While defining goals and opening discussions across the organization are important starting points, these actions are just that — a beginning. They need to be reinforced. This can take a variety of forms, such as company-wide recognition for brand leaders who step up to move their products onto a sustainability path. Companies can go a step further and incorporate sustainability achievements into brand leaders’ performance reviews and rewards.
These are cues to all employees, especially those involved with, or whose job responsibilities have been affected by, sustainability. It signals that their work is important and valued, and that plays a key role in a business’s success.
Recent research demonstrates this is particularly true when it comes to attracting and retaining talent, as well as forging a relationship with consumers. In addition to the previously cited McKinsey/Nielsen IQ analysis and the IRI/NPD-NYU Stern Center for Sustainable Business about the impact on consumers’ purchase behavior, a 2021 global study by IBM found that 70% of employees said sustainability programs make employers more appealing.
- 3. Sustainability practices and education go hand in hand.
Sustainability can support profit and growth, keep a brand competitive in a world where consumers increasingly expect corporate environmental conscientiousness, and strengthen consumer loyalty. But for all this to occur, sustainability efforts must be communicated.
Education also helps consumers do their part in the full sustainability cycle of reuse and recycling. It does no good for a package to be recyclable if a consumer doesn’t know what to do with it. Programs like How2Recycle offer resources and labeling tools to help brands accomplish these important education elements.
- 4. Sustainability starts now.
When it comes to sustainability, there’s no time like the present. Even if a brand leader is unsure of what can be accomplished or what the real impact of their efforts might be, those who start today will still have accomplished more five years down the road than those who continue to let uncertainty hold them back.

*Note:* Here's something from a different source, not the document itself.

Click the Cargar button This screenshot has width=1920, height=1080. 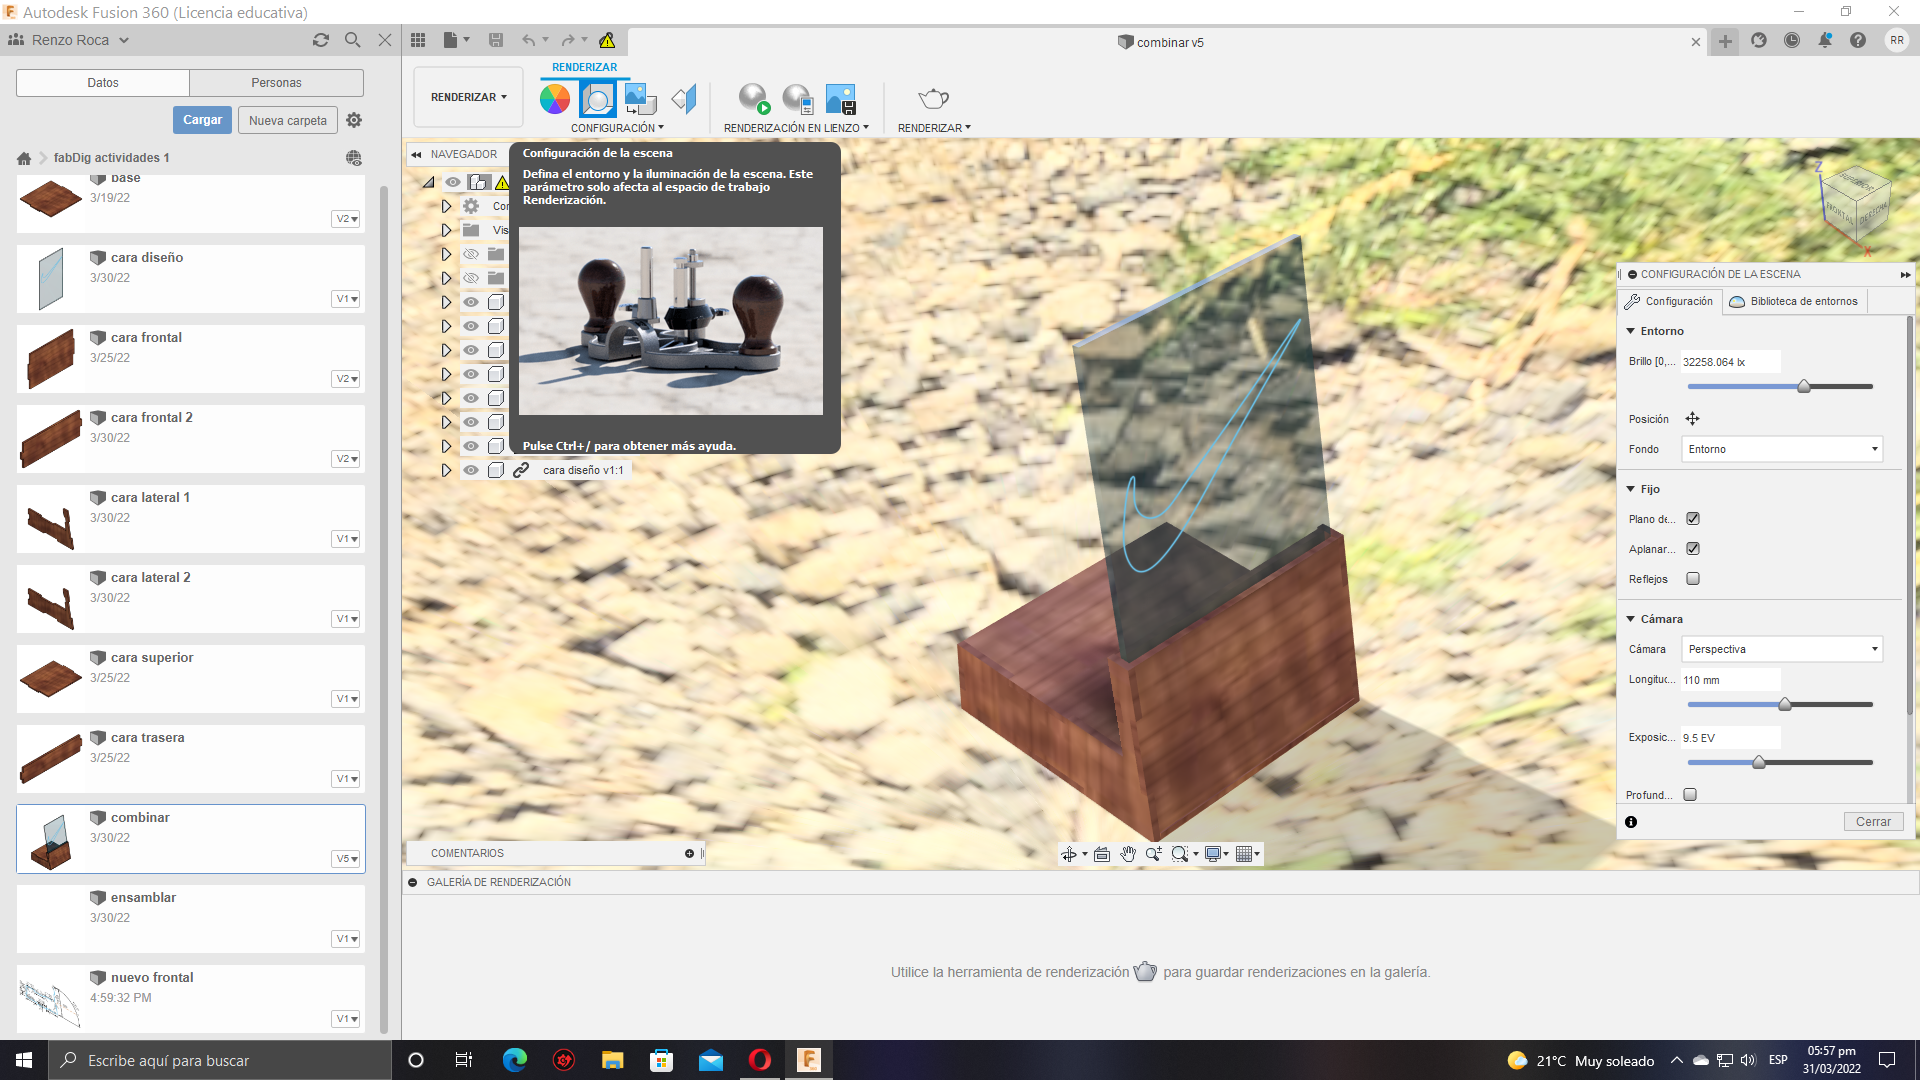202,120
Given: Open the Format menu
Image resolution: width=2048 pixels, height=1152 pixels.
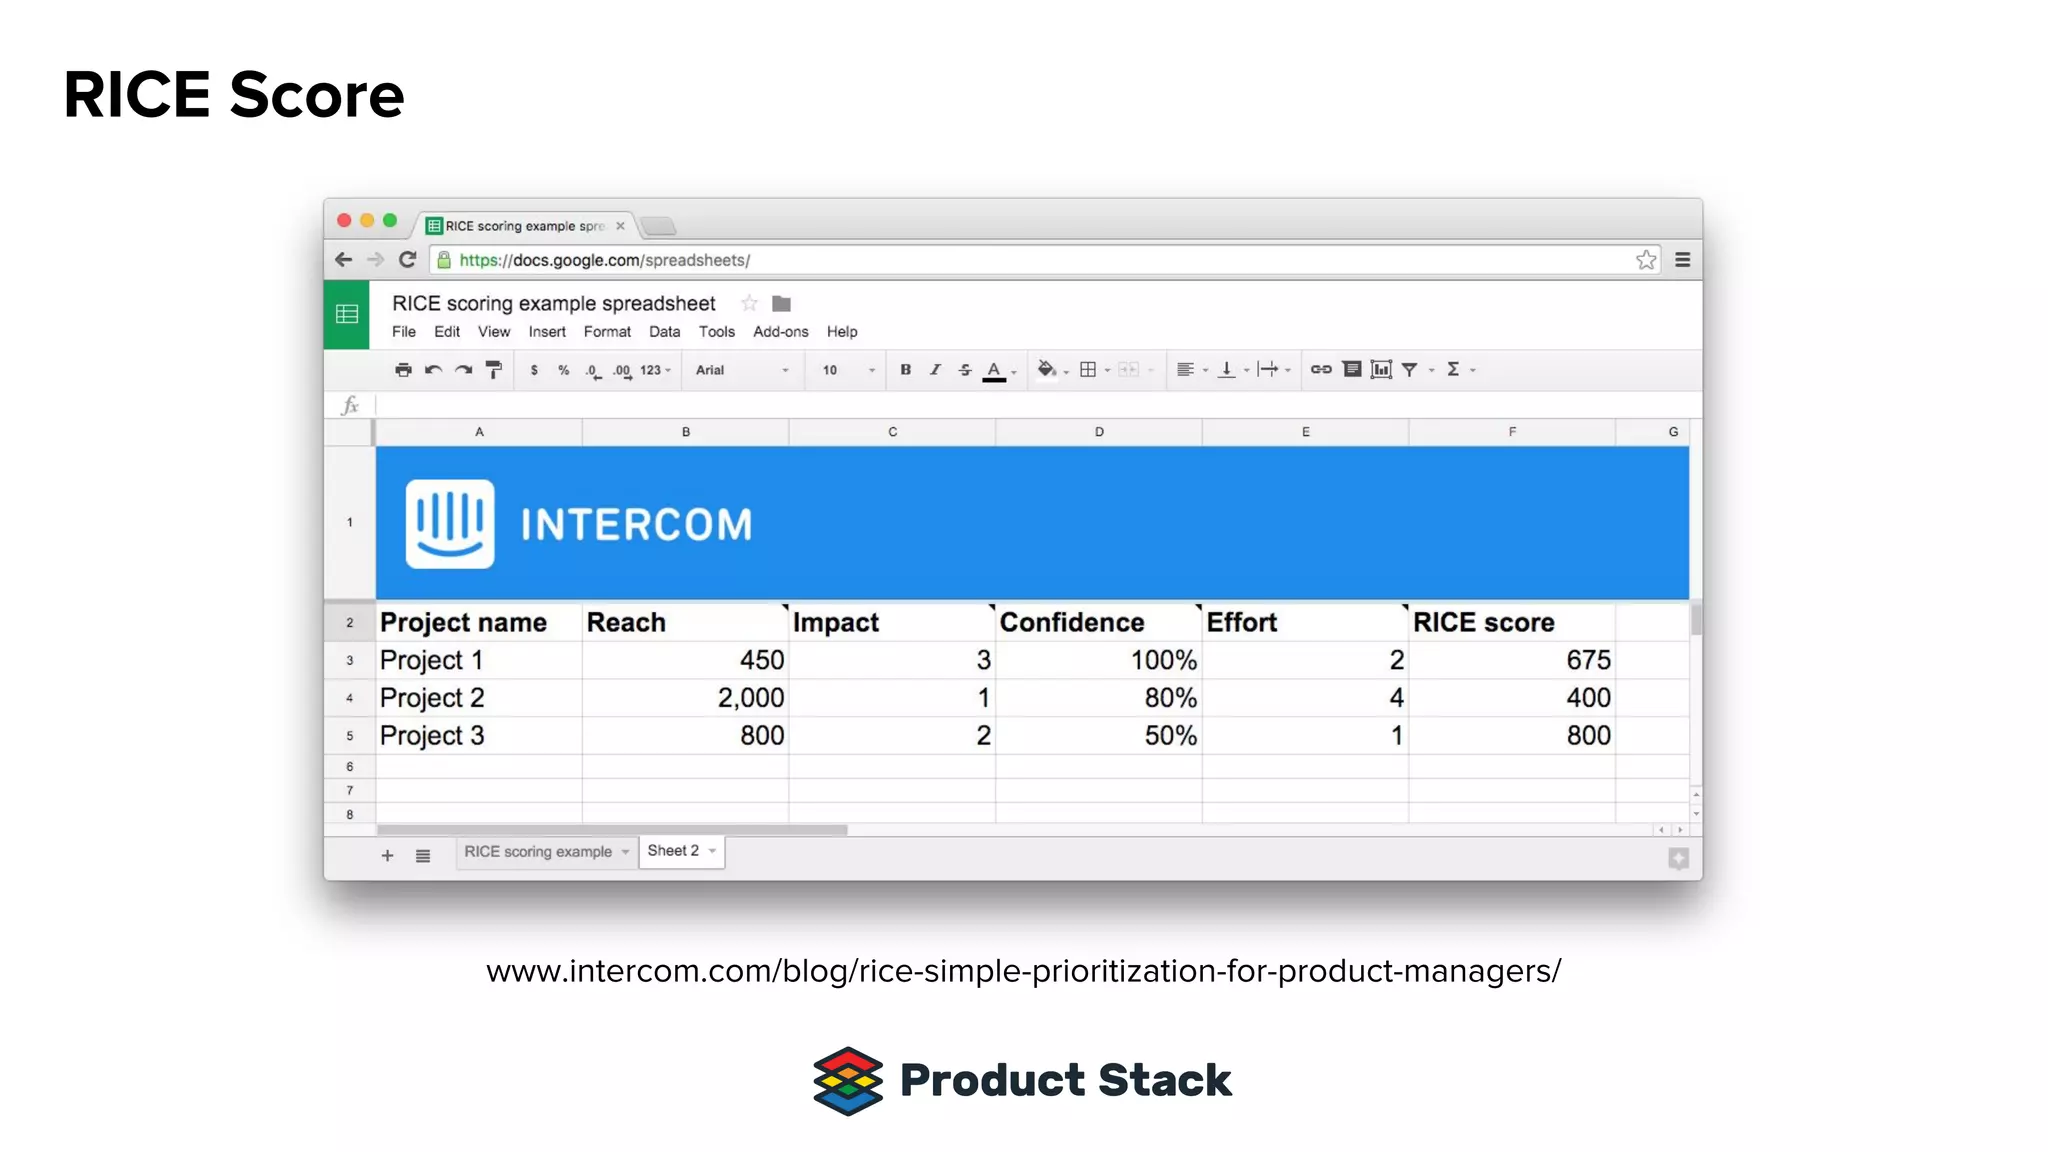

Leaders do not have to be sustainability experts to get the process started, nor do they need to have all of the answers. All they need is to bring a diverse team together and begin the conversation. Ask questions. Consider what sustainability means for the team and the brand. Identify what experts and support can be engaged to further define opportunities and solutions.
One theme that emerged from the Quad Packaging Sustainability Symposium sessions is that we all have a shared goal when it comes to sustainable packaging, and we can only accomplish that goal when we work together.
Sustainability and support of our environment has been a priority for Quad for decades, and Quad Packaging embraces that priority. As a Quad operating unit, Quad Packaging is responsible for pursuing environmental improvements relevant to our business and partnering with our clients on innovative solutions while also contributing to the advancement of company-wide Environmental, Social and Governance (ESG) objectives. Environmental stewardship is embedded in Quad’s commitment to culture and social purpose. Quad shares its environment and social commitments — and progress on those commitments — in our annual ESG report.